Mais de 100 mil participantes eram esperados em Minneapolis, cidade que se tornou ponto crítico devido à repressão à imigração ilegal e à atuação de agentes federais em centros urbanos administrados por democratas. As manifestações também ocorreram em Nova York, Los Angeles e Washington, além de milhares de atos em comunidades menores.
Cantores como Bruce Springsteen e Joan Baez estiveram entre os participantes em algumas das cidades onde houve concentração de público.
A mobilização acontece em um ano eleitoral: no final deste ano serão realizadas as eleições de meio de mandato, quando toda a Câmara dos Deputados e parte do Senado são renovadas. Organizadores relataram aumento no número de eventos anti-Trump e em registros de eleitores em estados tradicionalmente republicanos, como Idaho, Wyoming, Montana e Utah.
Segundo a Reuters, a taxa de aprovação de Trump caiu para 36%, o menor índice desde seu retorno à Casa Branca.

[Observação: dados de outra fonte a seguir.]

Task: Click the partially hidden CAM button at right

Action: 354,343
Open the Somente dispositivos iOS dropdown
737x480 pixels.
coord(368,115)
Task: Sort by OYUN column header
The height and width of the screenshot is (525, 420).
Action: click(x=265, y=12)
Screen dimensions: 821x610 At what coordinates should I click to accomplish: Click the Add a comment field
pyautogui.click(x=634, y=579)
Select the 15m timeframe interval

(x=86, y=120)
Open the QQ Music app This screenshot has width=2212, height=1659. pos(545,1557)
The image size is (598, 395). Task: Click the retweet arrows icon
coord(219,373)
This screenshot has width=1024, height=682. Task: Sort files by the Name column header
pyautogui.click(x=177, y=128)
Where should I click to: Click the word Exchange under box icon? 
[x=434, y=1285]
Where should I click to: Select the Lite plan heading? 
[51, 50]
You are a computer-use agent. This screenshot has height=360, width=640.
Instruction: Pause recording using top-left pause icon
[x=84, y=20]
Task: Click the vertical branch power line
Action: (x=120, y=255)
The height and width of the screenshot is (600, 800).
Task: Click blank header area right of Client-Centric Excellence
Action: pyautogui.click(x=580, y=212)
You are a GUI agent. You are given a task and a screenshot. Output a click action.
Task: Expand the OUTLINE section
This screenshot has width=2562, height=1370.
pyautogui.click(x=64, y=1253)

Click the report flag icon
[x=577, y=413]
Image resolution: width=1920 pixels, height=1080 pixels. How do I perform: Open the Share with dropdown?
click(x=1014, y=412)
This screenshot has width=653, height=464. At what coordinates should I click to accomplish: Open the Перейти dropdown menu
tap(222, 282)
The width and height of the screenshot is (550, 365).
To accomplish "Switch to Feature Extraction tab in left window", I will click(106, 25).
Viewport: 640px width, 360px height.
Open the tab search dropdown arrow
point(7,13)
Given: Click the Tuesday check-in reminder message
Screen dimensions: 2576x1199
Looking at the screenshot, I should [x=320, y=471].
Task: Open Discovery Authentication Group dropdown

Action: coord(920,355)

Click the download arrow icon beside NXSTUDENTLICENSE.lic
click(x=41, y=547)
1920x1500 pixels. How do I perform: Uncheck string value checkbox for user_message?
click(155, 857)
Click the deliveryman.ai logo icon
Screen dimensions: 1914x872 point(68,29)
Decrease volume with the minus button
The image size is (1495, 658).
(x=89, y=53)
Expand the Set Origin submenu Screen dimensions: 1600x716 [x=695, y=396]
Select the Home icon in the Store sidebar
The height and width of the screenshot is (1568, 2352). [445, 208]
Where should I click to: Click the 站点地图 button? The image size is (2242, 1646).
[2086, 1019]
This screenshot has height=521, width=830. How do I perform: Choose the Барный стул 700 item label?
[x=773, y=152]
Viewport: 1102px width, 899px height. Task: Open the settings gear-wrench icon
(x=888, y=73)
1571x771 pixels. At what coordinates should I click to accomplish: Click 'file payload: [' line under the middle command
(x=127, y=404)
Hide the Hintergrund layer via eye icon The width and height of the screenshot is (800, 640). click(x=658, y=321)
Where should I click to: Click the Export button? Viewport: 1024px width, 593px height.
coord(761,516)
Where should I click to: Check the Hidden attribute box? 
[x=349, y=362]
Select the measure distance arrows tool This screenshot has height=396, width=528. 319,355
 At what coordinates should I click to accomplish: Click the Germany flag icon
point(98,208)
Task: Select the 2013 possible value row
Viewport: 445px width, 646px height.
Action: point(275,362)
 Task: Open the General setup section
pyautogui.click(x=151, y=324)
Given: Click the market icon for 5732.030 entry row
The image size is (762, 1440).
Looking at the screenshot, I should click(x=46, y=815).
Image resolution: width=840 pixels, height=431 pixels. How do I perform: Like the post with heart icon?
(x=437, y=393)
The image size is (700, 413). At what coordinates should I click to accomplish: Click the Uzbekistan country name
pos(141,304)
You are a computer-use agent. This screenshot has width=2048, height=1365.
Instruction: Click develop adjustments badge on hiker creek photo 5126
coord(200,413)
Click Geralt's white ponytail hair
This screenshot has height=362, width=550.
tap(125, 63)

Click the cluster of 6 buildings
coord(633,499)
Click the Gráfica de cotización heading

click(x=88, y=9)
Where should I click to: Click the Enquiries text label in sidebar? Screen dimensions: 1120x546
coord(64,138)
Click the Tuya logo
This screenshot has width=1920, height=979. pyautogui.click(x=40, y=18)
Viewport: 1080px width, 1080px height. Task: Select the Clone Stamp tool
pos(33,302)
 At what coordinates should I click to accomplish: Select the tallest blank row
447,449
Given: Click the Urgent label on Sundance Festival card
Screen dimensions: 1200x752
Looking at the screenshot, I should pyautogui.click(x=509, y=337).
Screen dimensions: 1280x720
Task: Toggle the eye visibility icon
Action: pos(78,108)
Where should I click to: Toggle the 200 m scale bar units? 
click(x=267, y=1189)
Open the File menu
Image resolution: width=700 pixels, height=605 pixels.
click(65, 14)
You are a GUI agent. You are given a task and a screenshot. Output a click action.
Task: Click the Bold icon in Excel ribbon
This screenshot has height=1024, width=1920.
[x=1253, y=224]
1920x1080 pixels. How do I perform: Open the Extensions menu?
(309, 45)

O Comitê Nacional Republicano do Congresso criticou o apoio de políticos democratas às manifestações, apontando oposição aos atos que pedem mudança de políticas.
Os protestos também ocorreram em meio a um contexto internacional tenso: os organizadores vincularam a mobilização a um apelo contra os bombardeios do Irã por parte dos EUA e de Israel, conflito em curso há quatro semanas.
As manifestações fazem parte do movimento No Kings, que estreou em junho do ano passado com estimativa de 4 a 6 milhões de participantes em cerca de 2,1 mil locais. A segunda grande mobilização, em outubro, reuniu cerca de 7 milhões de pessoas em mais de 2,7 mil locais.